Directive.
In the Discourse category proposal, what does the part opening with "Based on how" and closing with "to #systems-thinking ." read like if you substitute "non-overlapping" for "mutually exclusive"?
#### Selected text ####
I would like to simplify our Discourse category system

Discourse has two main ways to organize threads: Categories and Tags.

Categories can be thought of as being tree-based, and tags as being graph-based. What this means is categories are more rigidly structured in a hierarchy, a thread can only exist in one category at a time like how a leaf can only exist on one branch at a time. Tags are far more flexible, a thread can have any number of tags simultaneously.

Based on how categories work on here, it would make the most sense to have our categories be mutually exclusive. Meaning that it would only make logical sense to put a thread into one category. Right now our category system isn’t mutually exclusive. It would totally make sense for a thread about #systems-changes to also be related/relevant to #systems-thinking .

So my proposal is that we only allow 3 categories based on the “type” of thread you are creating and then all other thread organizing is done using Discourse’s wonderful tagging system.

The 3 types are:

  1. Forum post - the typical type of conversational thread, where everyone in invited to participate equally. The first post in the thread is just the conversation starter.
  2. Wiki post - a special type of discourse thread where everyone is able to edit the first post as if it were a wiki page, and the rest of the thread is used to discuss that wiki page.
  3. Blog post - This would be the typical type of thread, but the difference between #1 above is that the first post of the thread is intended to act more like a blog post of the person who authored it. The author might even choose to repost/syndicate from their personal blog that they host elsewhere. The rest of the thread then effectively acts like the comment section of a blog post. The difference between #1 and #3 is subtle, the first post in a blog thread will more likely be longer-form and/or contain things like images, while the forum post might just be a sentence or two to instigate a conversation with others. Also, the blog-type is also far more likely to centre around the original author, for example providing them feedback, than it is to have the topic of discussion at the centre.
  4. Q&A Post (optional/considering) - Discourse also has a plugin for doing question and answer style threads where the first post is the question, and the rest of the posts are attempts to answer that question. All users are allowed to vote on the best answer, 1 vote per user, and the thread is then rearranged to put the answer with the most votes at the top.
#### Stored data ####
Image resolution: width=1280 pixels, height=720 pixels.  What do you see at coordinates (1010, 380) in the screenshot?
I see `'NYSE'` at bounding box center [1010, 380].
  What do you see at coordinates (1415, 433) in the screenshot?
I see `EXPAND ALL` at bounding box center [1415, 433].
####
Reply.
Based on how categories work on here, it would make the most sense to have our categories be non-overlapping. Meaning that it would only make logical sense to put a thread into one category. Right now our category system isn’t non-overlapping. It would totally make sense for a thread about #systems-changes to also be related/relevant to #systems-thinking .